───── Source passage

The American dream is to be a homeowner. It is such an exciting adventure, but very stressful. Many people start their journey with questions like, “How much can I afford?” or “Is my credit good enough?” or “Where do I begin?”. The process can be overwhelming. They then start thinking about home improvement loans and whether they’ll need to get one to fix things up before they can move in. Let’s take a look at what you can expect during this process.


Knowing your credit is the first step. Your credit score is probably the most important factors in getting approval for the loan. Most conventional loans require a credit score or 620-640. There are lenders that will approve you with a 580-credit score. The lower your score, the higher your interest rate. If you have poor credit, it is important to try to improve it as much as possible before you start the loan process. A few points can save you thousands of the course of the loan. Not to mention, if you are near the cutoff for your credit score, it may even cause you to get denied.

Down Payment

Many mortgage companies will require a down payment. Be prepared for this. This is an important question that should be one of your first questions. Down payments range from 5%-20%. If your mortgage company asks for 20% down and the home you want costs $200,000 you could be on the line for $40,000 plus closing costs. VA loans do not require a down payment. Speak with your mortgage company to see if they require one anyway. USDA Loans are a popular choice now because they do not require a down payment. That is a huge reason why so many people are choosing that type of loan.

Documents That Your Lender Will Need

  1. A completed application.
  2. Two forms of ID like your driver’s license and social security card. They will need proof of your identity.

──────────
───── Stored data

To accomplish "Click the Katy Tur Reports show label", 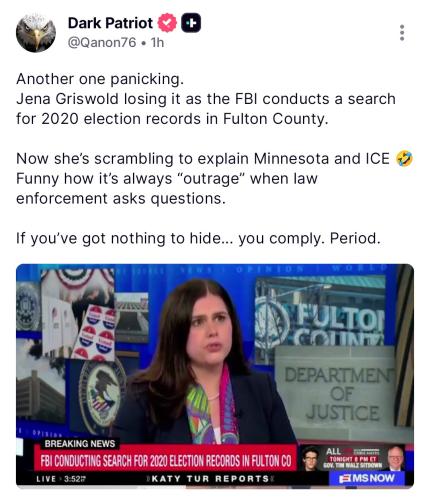I will tap(210, 479).
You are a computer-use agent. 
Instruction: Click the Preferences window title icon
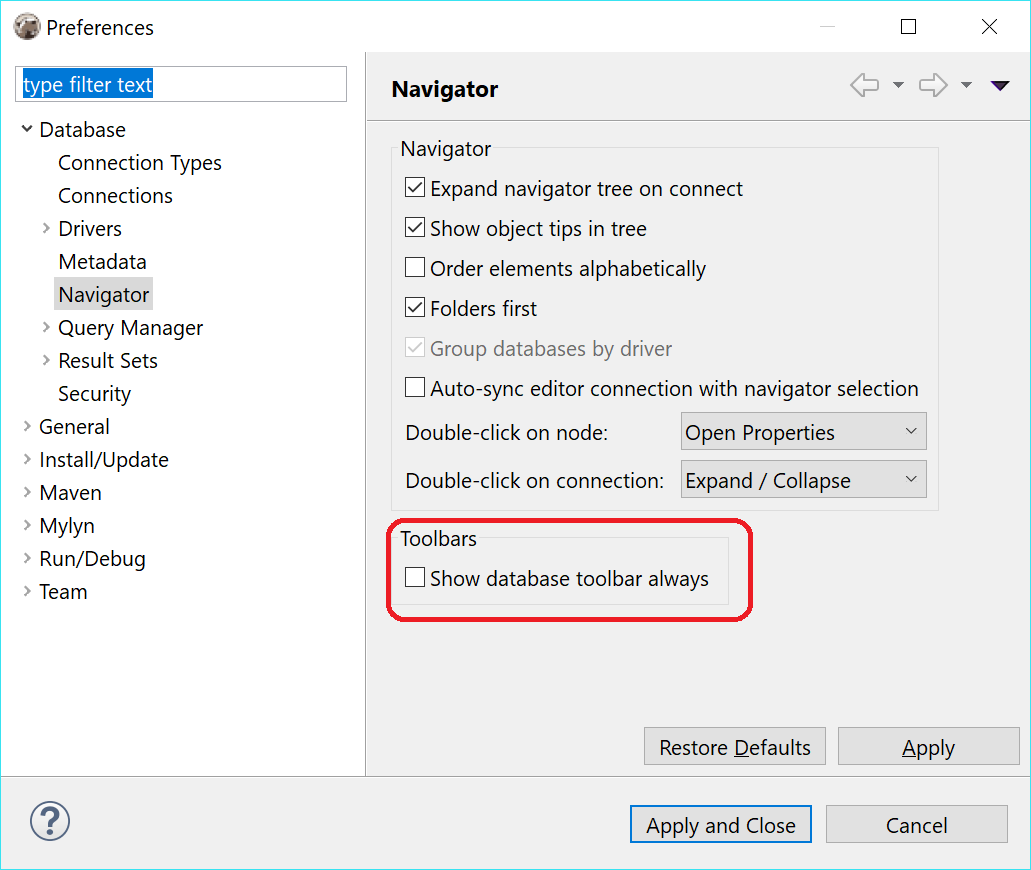pyautogui.click(x=27, y=26)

──────────

Jobs>
[1] Update the home-buying article's passage starting at "Many mortgage companies" and ending at "type of loan.", replacing "mortgage company" with "lender" throughout.
[2] Which types of loans does the home-buying article mention by name?
[3] Answer these questions from the home-buying article.
(a) What is the lowest credit score that some lenders will accept, according to the article?
(b) What range do down payments fall in?
(c) Which two forms of ID does the article give as examples?

Exercise solutions>
[1]
Many mortgage companies will require a down payment. Be prepared for this. This is an important question that should be one of your first questions. Down payments range from 5%-20%. If your lender asks for 20% down and the home you want costs $200,000 you could be on the line for $40,000 plus closing costs. VA loans do not require a down payment. Speak with your lender to see if they require one anyway. USDA Loans are a popular choice now because they do not require a down payment. That is a huge reason why so many people are choosing that type of loan.

[2]
- Home improvement loans
- Conventional loans
- VA loans
- USDA loans

[3]
(a) 580
(b) 5% to 20%
(c) A driver's license and a social security card